Almost my entire world of communication has shifted onto my computer. Video calls do a wondrous job of recreating reality but they have one odd feature. You see yourself in them. It is an almost literal out of body experience, being able to spectate oneself in a conversation. I am certain I am not the only one who spends perhaps a majority of my time watching myself and not the people I am talking to.

This is no doubt a difficult experience for many people. We can now see all the quirks and the tics, the exaggeration and the emphasis that for our acquaintances make us us, but which are entirely foreign to us. There is much to obsess over and self-criticise.

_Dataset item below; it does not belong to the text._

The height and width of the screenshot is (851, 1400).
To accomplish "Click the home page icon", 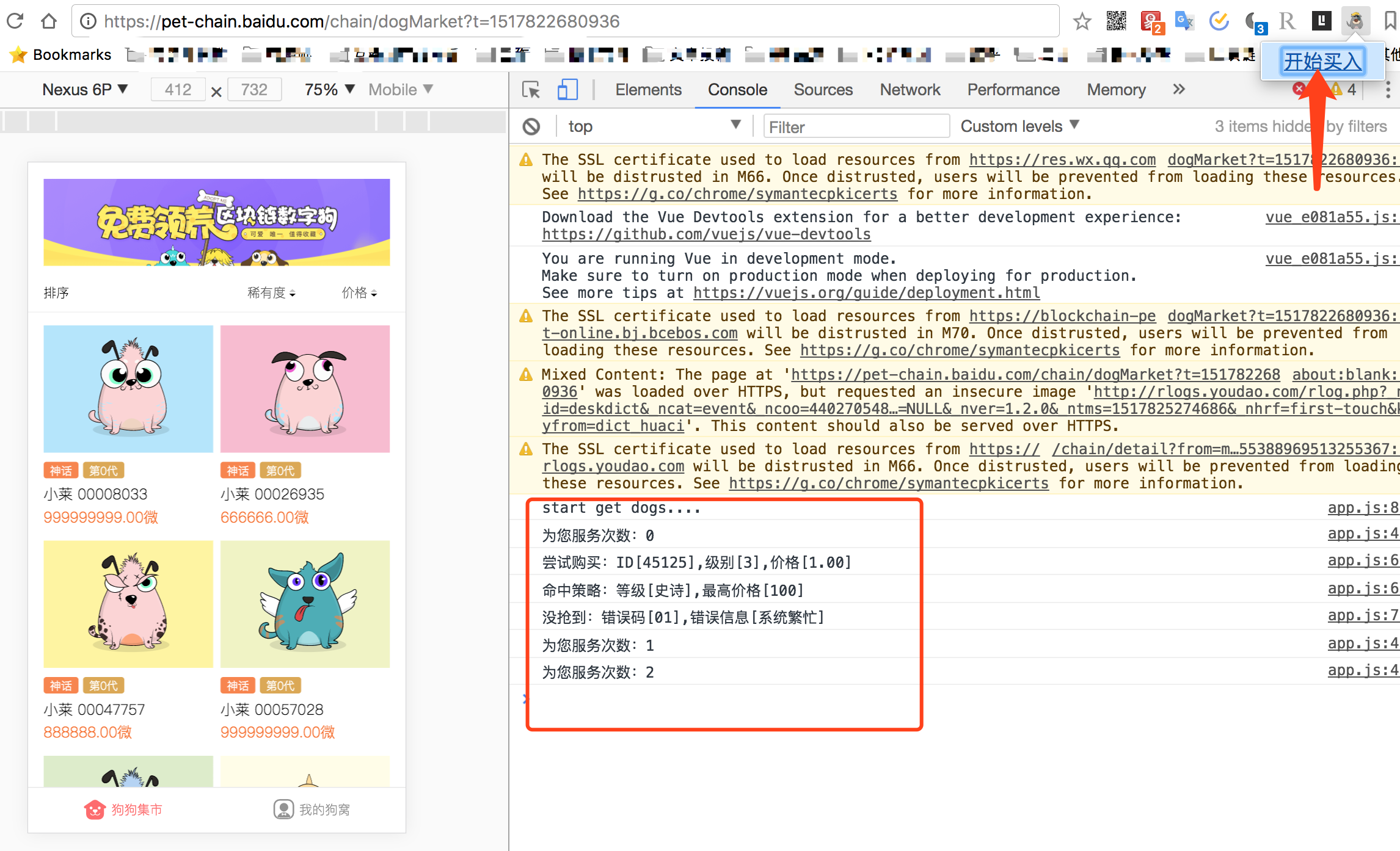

But I’ve found it wonderful. I have the pleasure of working with people who make me laugh constantly and doing work I enjoy, so I have been treated to seeing my own smile. I’ve watched it grow uninvited, tugging at my lips and crinkling eyes. I’ve seen my nostrils flare and ears twitch. In seeing it’s organic and genuine splendour I’ve been forced to ask myself how I could ever have not wanted this. How could this ever have not been beautiful?

If we are on Skype or Zoom or Remo or  Google Hangouts or House Party or FaceTime or Messenger or WhatsApp (there are too many platforms), and I look like I’m not paying attention, don’t worry, I am. I’m watching myself smile. I’m marvelling at it. My smile is making me smile.